Il tramonto, le ombre, il silenzio, tutto contribuiva a dare forza alle parole e al mito. Anche oggi questa tradizione sopravvive in luoghi che ancora respirano la memoria antica, come Siracusa, ed è con quello stesso spirito che le Baccanti andranno in scena, nel momento in cui il giorno cede il passo alla notte, nella luce dorata dell’ora in cui tutto si trasforma.
Il mito
Nelle “Baccanti” Euripide racconta l’arrivo del dio Dioniso nella sua città natale, Tebe, sotto forma di uno straniero venuto dalla Lidia. Le sorelle di sua madre Semele, tra cui Agave, non credono alla sua natura divina, un’offesa che Dioniso decide di punire. Conducendo le donne di Tebe alla follia mistica, le inizia ai suoi riti e le spinge a rifugiarsi sul monte Citerone. Solo Cadmo e l’indovino Tiresia riconoscono il dio, mentre il giovane re Penteo, figlio di Agave, lo osteggia con ostinazione, fino a cadere vittima del suo stesso rifiuto. Dioniso scatena una vendetta spietata e sottile, fino a un climax tragico e disturbante, in cui la madre Agave in preda al delirio uccide il figlio senza riconoscerlo.
La tragedia riflette su temi universali: fede, vendetta, razionalità contro istinto, giustizia e libertà. “Questa è la prima tragedia che non attualizzo, ho sentito la necessità di lasciarla risuonare per ciò che è, nella sua forza originaria, senza sovrapporle altro: una storia antica che sa di terra, di sangue e di vino. Un grido arcaico che ancora ci riguarda, che ancora ci chiama”, afferma la regista Veronica Pace. La regia punta a esaltare la funzione catartica del testo attraverso musiche, corpi e voci, senza stravolgere la potenza originaria di Euripide. Il coro, elemento centrale della tragedia greca, è sempre presente in scena, un corpo unico formato da 29 interpreti, una vera scenografia vivente. La tensione tra sacro e profano, tra umano e divino, rende le “Baccanti” un’esperienza teatrale intensa e viscerale, in cui lo spettatore è chiamato a interrogarsi su domande ancora attualissime: qual è il confine della giustizia? Che valore ha la libertà?
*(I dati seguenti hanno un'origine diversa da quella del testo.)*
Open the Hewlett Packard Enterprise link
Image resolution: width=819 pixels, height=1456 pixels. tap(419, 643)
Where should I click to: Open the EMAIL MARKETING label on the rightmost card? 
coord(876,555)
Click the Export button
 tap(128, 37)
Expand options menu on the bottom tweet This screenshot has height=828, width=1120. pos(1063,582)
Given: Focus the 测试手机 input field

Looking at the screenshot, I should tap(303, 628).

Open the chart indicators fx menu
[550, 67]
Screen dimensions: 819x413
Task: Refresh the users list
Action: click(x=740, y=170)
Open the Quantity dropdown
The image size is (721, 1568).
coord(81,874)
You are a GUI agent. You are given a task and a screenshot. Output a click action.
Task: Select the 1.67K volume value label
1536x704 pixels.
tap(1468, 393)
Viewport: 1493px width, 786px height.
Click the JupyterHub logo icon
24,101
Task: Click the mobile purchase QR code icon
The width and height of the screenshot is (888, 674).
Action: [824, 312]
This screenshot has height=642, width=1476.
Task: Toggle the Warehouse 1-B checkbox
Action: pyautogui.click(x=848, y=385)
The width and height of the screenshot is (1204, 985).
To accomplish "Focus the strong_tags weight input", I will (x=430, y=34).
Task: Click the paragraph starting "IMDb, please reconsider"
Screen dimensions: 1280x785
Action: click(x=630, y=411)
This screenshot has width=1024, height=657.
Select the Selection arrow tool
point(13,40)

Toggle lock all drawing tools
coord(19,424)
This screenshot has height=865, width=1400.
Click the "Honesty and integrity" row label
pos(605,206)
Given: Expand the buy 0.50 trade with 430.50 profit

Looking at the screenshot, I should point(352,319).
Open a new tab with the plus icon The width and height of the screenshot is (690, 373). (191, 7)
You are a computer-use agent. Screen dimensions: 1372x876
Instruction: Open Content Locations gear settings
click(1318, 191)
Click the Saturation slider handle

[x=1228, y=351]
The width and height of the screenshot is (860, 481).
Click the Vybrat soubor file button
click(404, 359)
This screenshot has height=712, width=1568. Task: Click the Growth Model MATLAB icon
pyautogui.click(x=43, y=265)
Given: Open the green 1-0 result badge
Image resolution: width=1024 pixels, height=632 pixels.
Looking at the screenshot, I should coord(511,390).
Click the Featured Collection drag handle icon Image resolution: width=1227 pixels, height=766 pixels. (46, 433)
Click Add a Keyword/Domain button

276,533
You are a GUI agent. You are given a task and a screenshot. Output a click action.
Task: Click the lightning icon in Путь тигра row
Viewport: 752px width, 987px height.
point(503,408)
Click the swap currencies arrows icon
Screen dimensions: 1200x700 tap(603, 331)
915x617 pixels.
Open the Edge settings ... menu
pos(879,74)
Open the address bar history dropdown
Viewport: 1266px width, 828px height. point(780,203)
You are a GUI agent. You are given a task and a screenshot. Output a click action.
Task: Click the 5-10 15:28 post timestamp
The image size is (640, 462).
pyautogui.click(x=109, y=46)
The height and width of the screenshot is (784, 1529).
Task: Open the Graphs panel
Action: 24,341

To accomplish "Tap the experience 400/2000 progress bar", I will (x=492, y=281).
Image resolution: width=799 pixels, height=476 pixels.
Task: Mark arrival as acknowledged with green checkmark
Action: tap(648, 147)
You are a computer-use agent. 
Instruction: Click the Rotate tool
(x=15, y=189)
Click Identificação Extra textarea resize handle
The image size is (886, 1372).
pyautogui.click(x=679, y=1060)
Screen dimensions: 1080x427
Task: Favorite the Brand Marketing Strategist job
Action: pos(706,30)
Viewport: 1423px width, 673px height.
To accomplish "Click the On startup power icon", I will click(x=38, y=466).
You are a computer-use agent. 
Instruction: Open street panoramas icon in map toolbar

L’unica risposta possibile, forse, arriva dal coro stesso: vivere giorno per giorno, con animo semplice, e cantare a gran voce in onore di Dioniso.
In scena
A dare voce a questo potente racconto sarà un gruppo di 29 giovani: una selezione di studenti dell’Università G. d’Annunzio di Chieti-Pescara, che hanno partecipato al “Laboratorio di Teatro” presente nell’offerta didattica del Dipartimento di Lettere, Arti e Scienze Sociali, condotto da Veronica Pace; i liceali del Convitto Nazionale “G.B. Vico” di Chieti e gli attori della compagnia teatrale “Shakespeare in sneakers”.
Cast principale: Noemi Valentini è Dioniso, Ruggero Desario è Penteo, Serena Sablone è Agave, Francesco Salvatore è Tiresia, Alessandro Della Porta è Cadmo, Eugenia Malandra e Lavinia Taraborrelli sono i messaggeri.
Completano il cast: Federica Bosco, Sofia Cau, Giuseppina Comune, Maria Vittoria De Luca, Riccardo Di Gregorio, Veronica Di Muzio, Lavinia Gallucci, Denise Chiara Lella, Rebecca Iezzi, Benedetta La Farciola, Sara Mariani, Nicolas Mastrangelo, Sara Mezzabotta, Giulia Paludi, Sara Pettinelli, Niccoló Francesco Pasqualini, Debora Pulizzotto, Matilde, Santangelo, Lyudmila Sutyusheva, Chiara Szczesny, Iris Tedeschi, Carla Valente.
I Biglietti sono in vendita presso:
– Oreficeria Fasoli – via A. Pollione 7, Chieti
– Tabaccheria Di Nardo Fabrizio – via Roma 44, Roccamontepiano
Saranno acquistabili, in loco, anche la sera dello spettacolo.